REVIEW: Run This Town runs out of steam halfway through

This is a film surrounded by good intentions and incredible talent, and the fact it never quite comes together is one of the largest disappointments so far this year.

This story of young journalists and city hall staffers on the periphery trying to decipher and deal with the scandalous, ever-popular Toronto mayor Rob Ford could have been an incredible film, but a troubling, shaky narrative derails it.

The fact this is a debut feature from writer-director Ricky Tollman really shows, as the narrative never quite hits a cohesive stride. And yet, there are memorable moments here that will be worth your time.

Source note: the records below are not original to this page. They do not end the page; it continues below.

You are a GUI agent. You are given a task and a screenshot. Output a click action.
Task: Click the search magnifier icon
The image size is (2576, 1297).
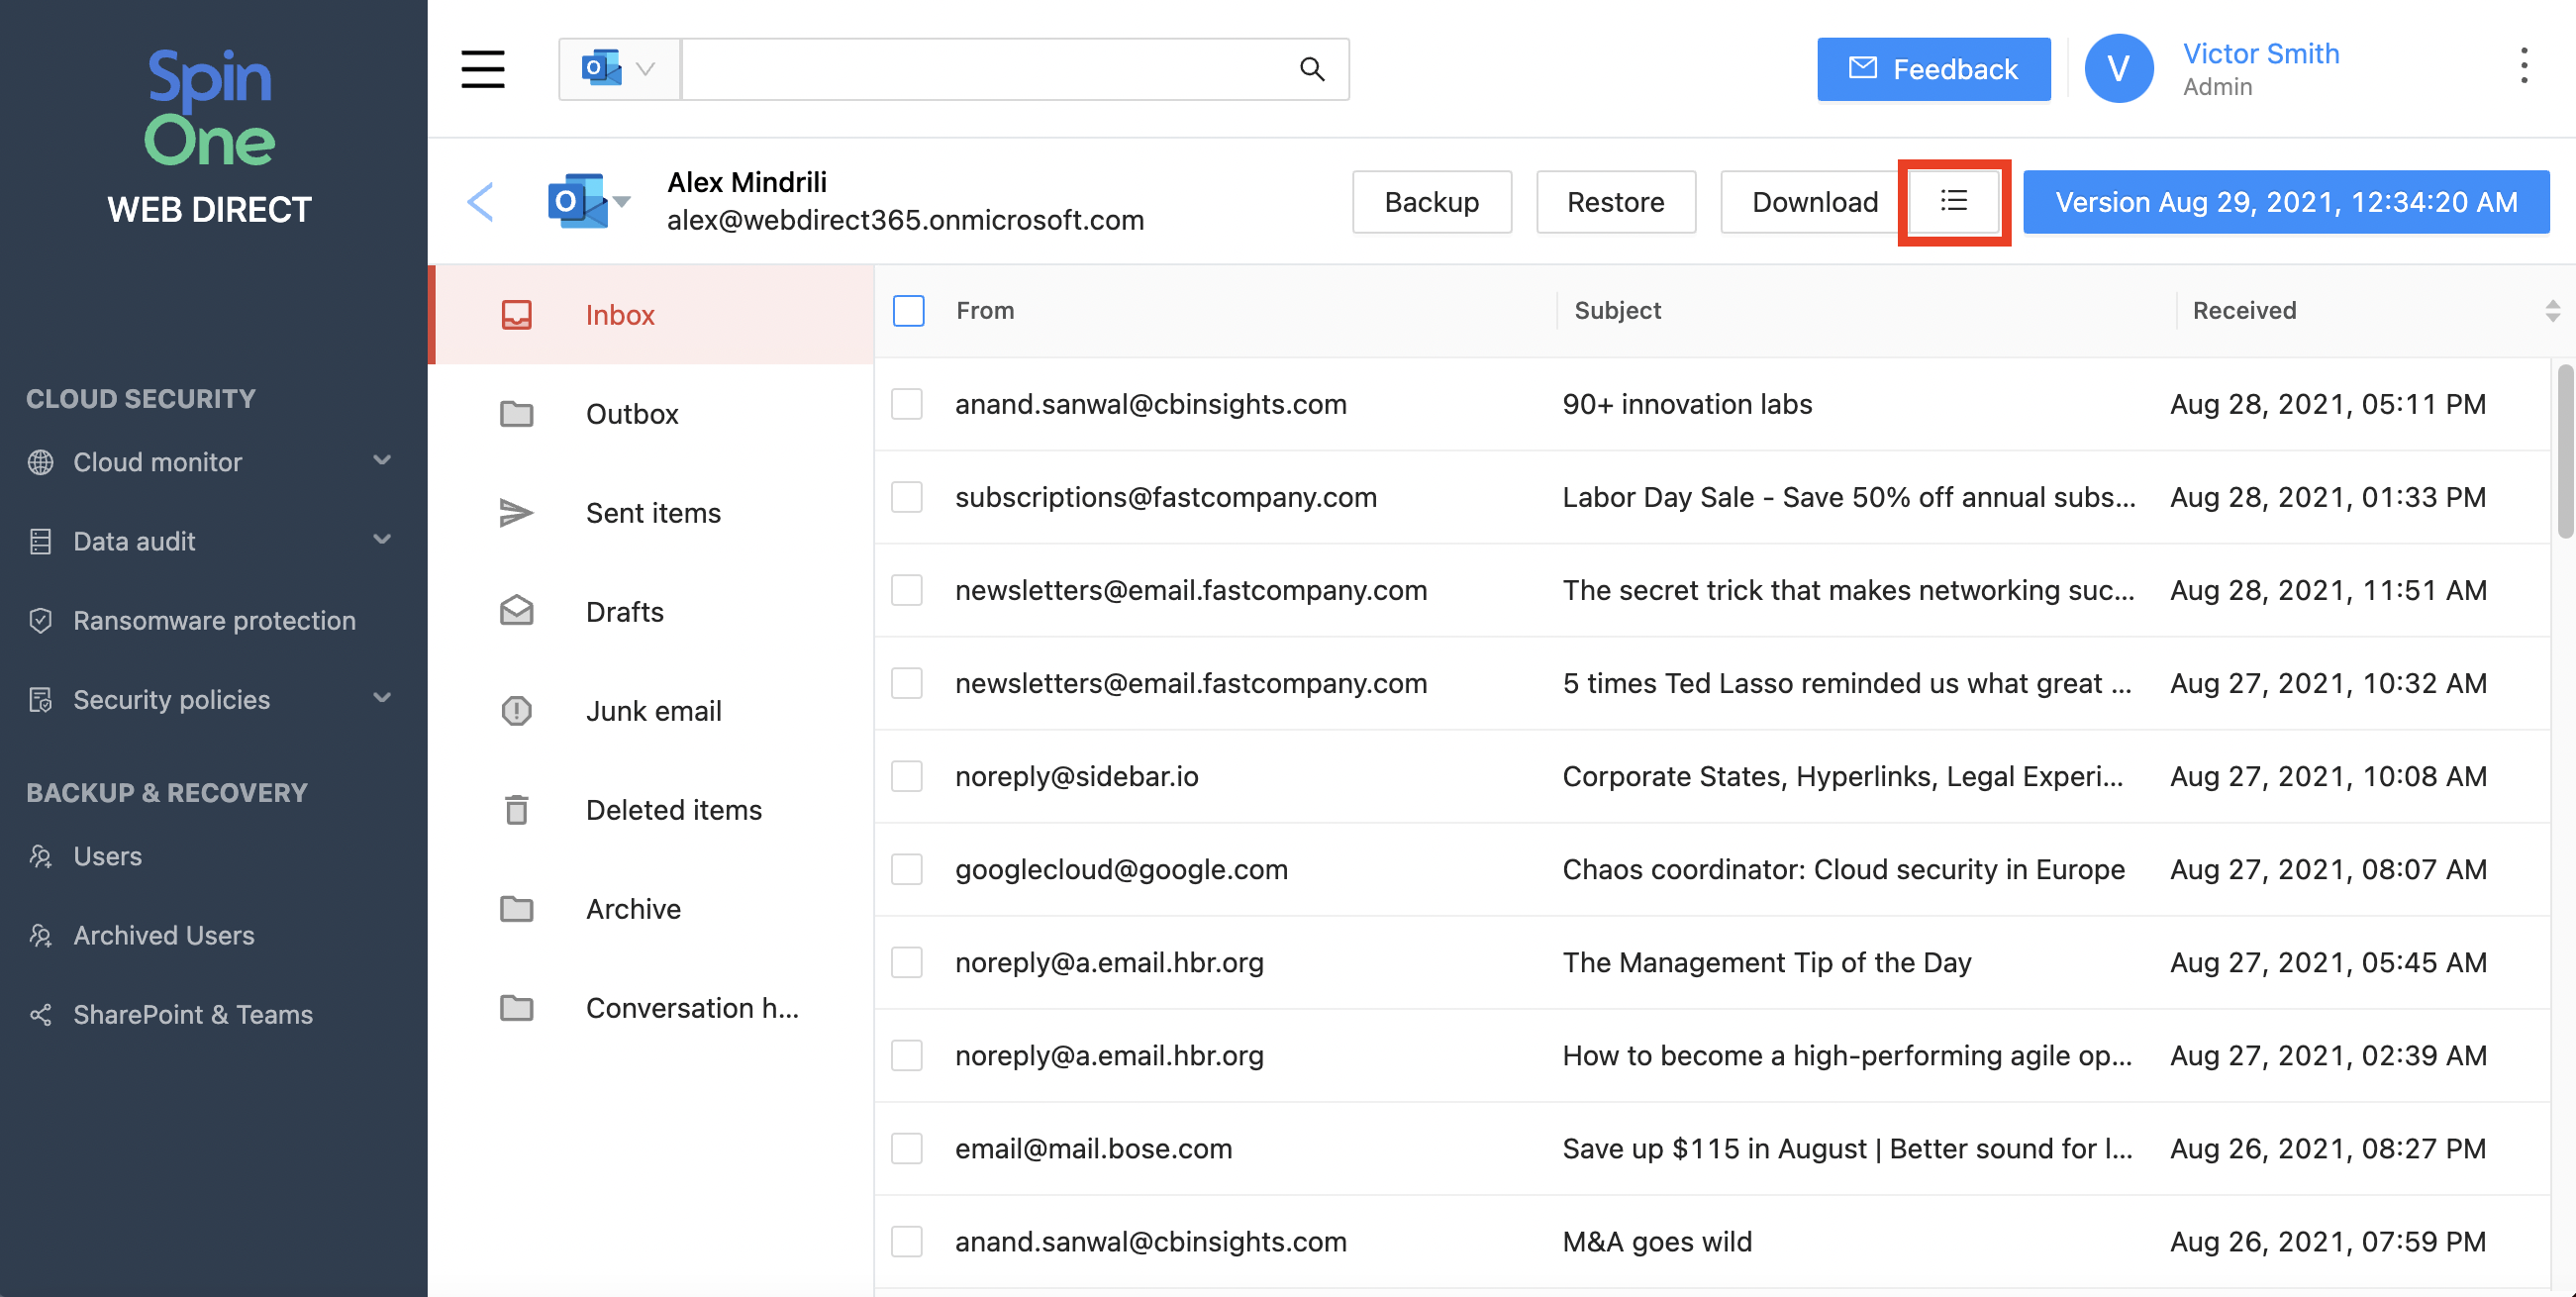pyautogui.click(x=1311, y=69)
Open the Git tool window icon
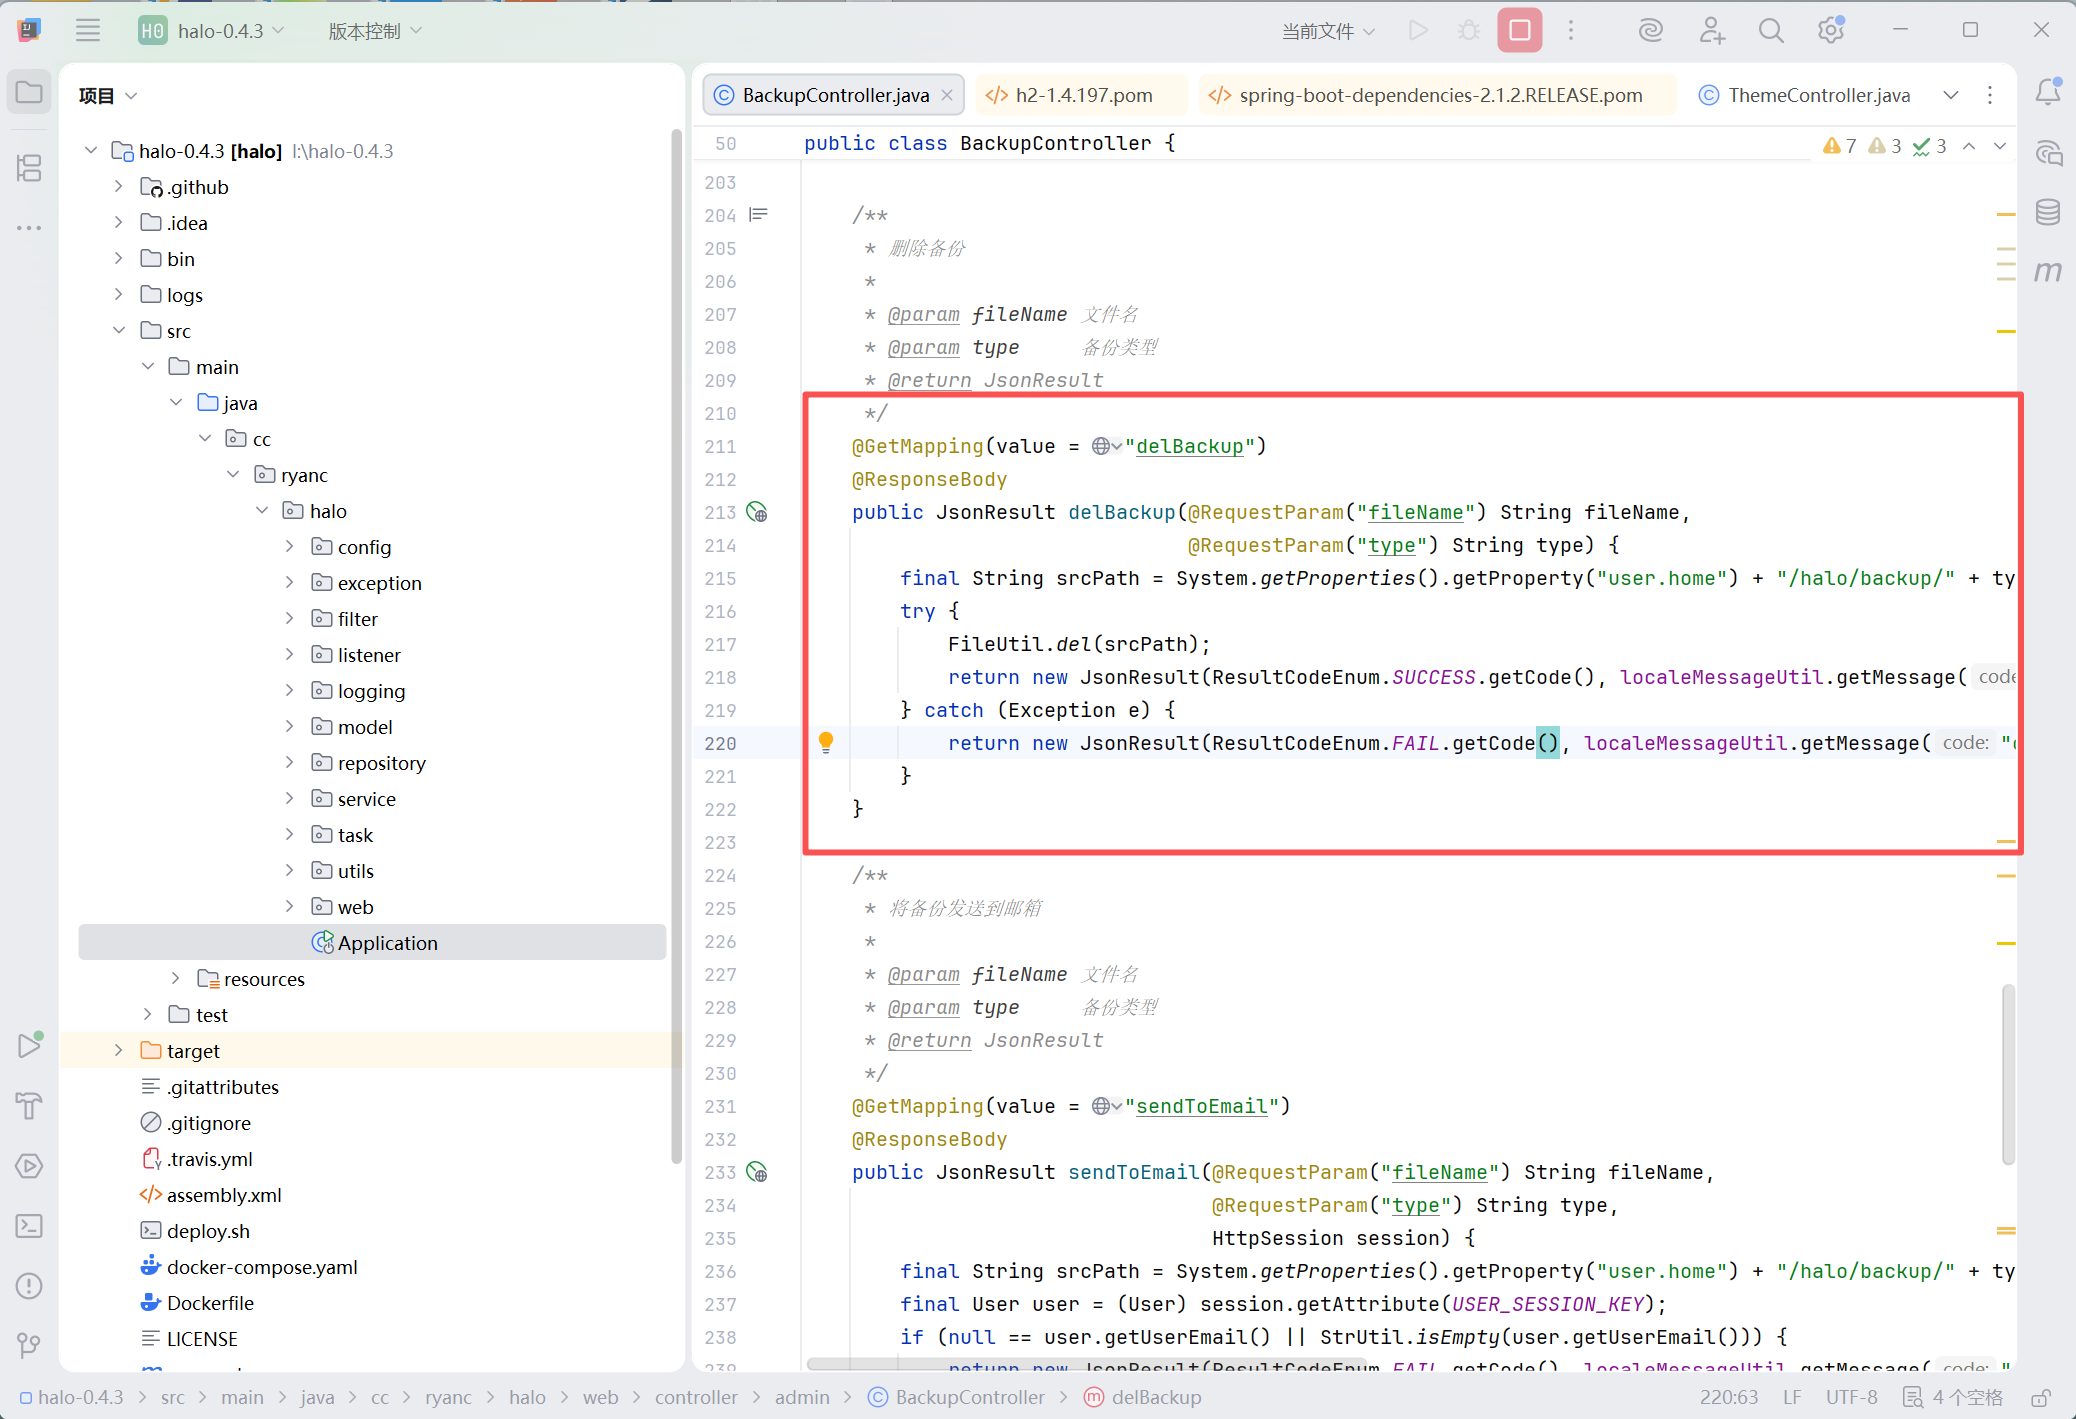The height and width of the screenshot is (1419, 2076). [29, 1345]
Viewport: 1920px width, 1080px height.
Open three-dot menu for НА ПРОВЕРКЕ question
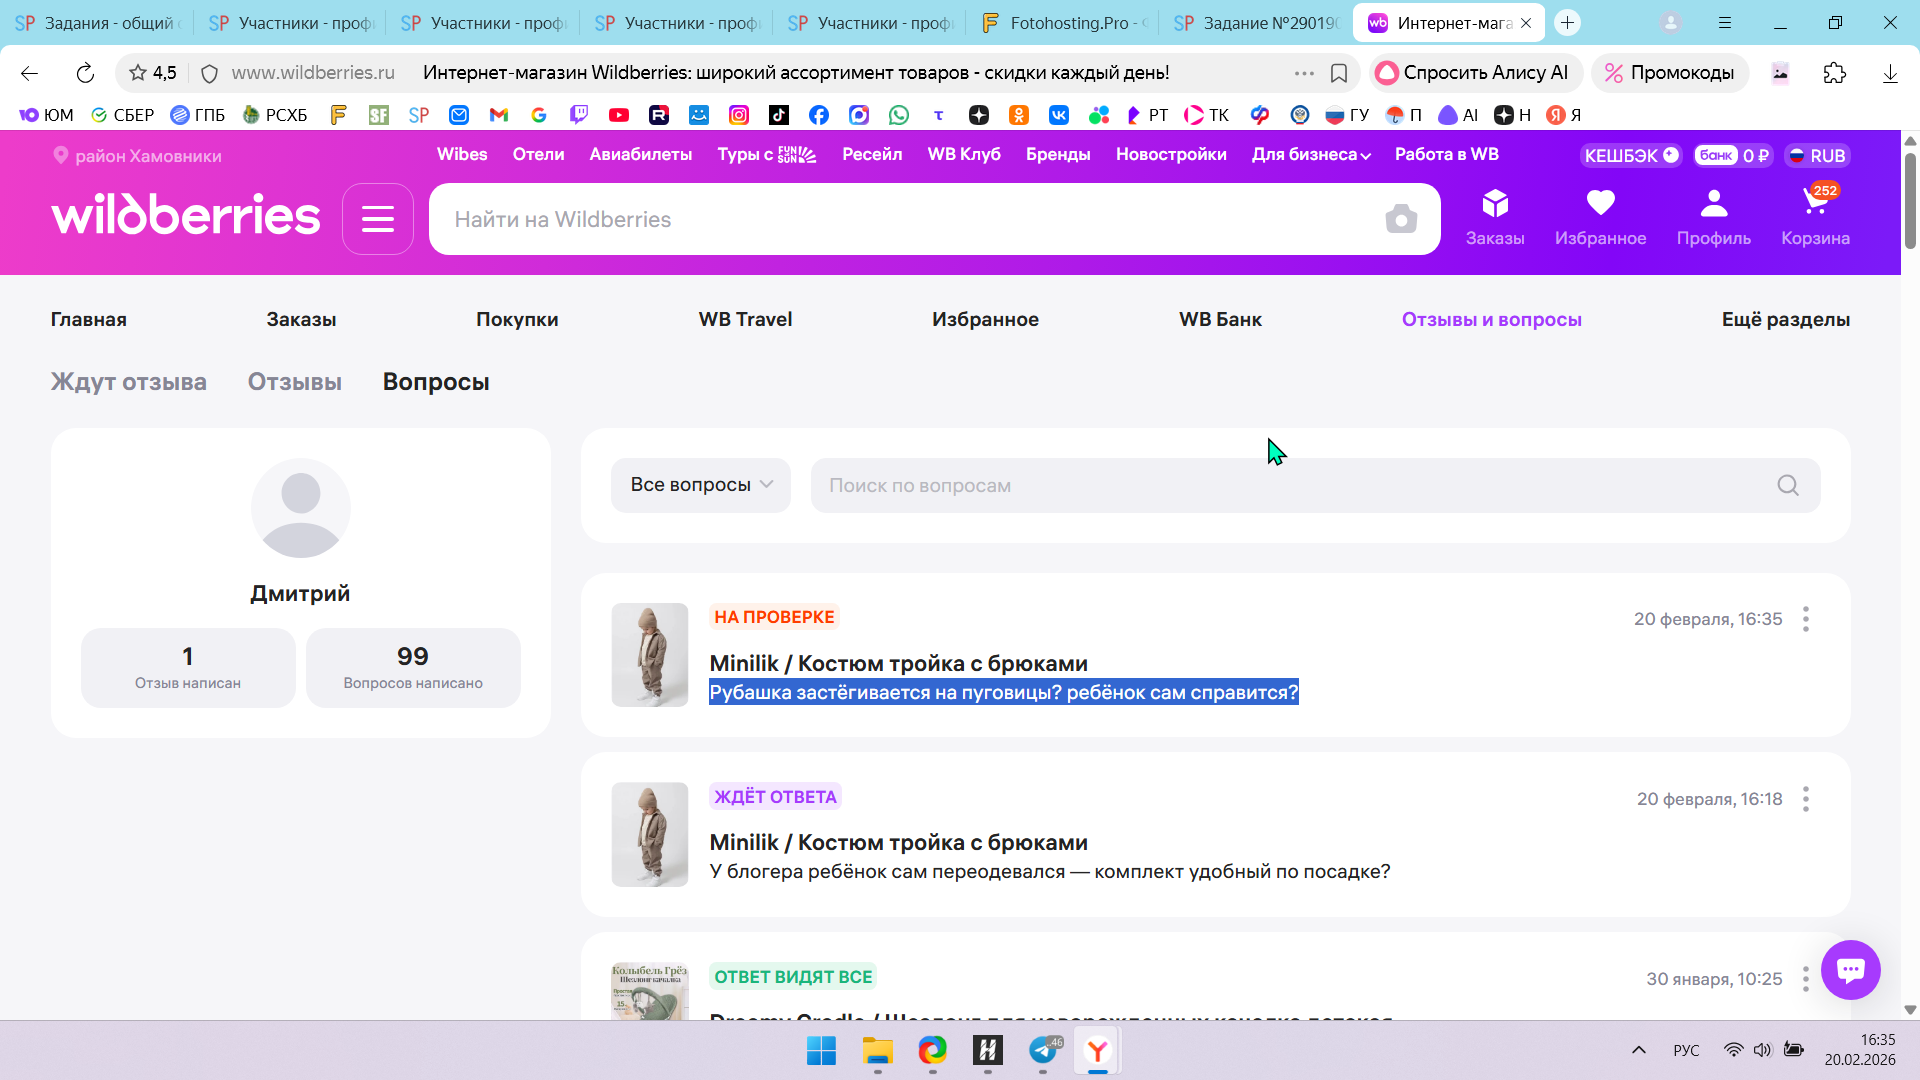pyautogui.click(x=1805, y=619)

The miscast Ben Platt just doesn’t strike the right tone as the young, enterprising journalist, but what he does capture is the uncertainty and fear inherent in the profession these days. Much more equipped is ever-incredible supporting actor Scott Speedman as his boss, and Jennifer Ehle as the paper bigwig.

Disney made a name of Mena Massoud — but the Aladdin star can’t find work. Maybe the Canadian actor’s convincing, layered performance as “special assistant” to Mayor Ford will win him some notice. He sure caught my eye here.

So did Nina Dobrev, for that matter, shedding her Vampire Diaries skin and turning in the best performance in the film as a harassed employee on Ford’s staff.

Damian Lewis, impeccably cast as Ford, chews the scenery, but the makeup job chews his face in such a strange, grotesque manager that one wishes they’d spent all their money to get the makeup department from 2018’s Oscar-nominated Vice. His flabby cheeks distract from what would otherwise be an intense supporting turn.

Run This Town can be involving and interesting, and it has talent to spare. It’s just unfortunate with all they bring to the table, they can’t save first-time director Tollman’s unsure debut.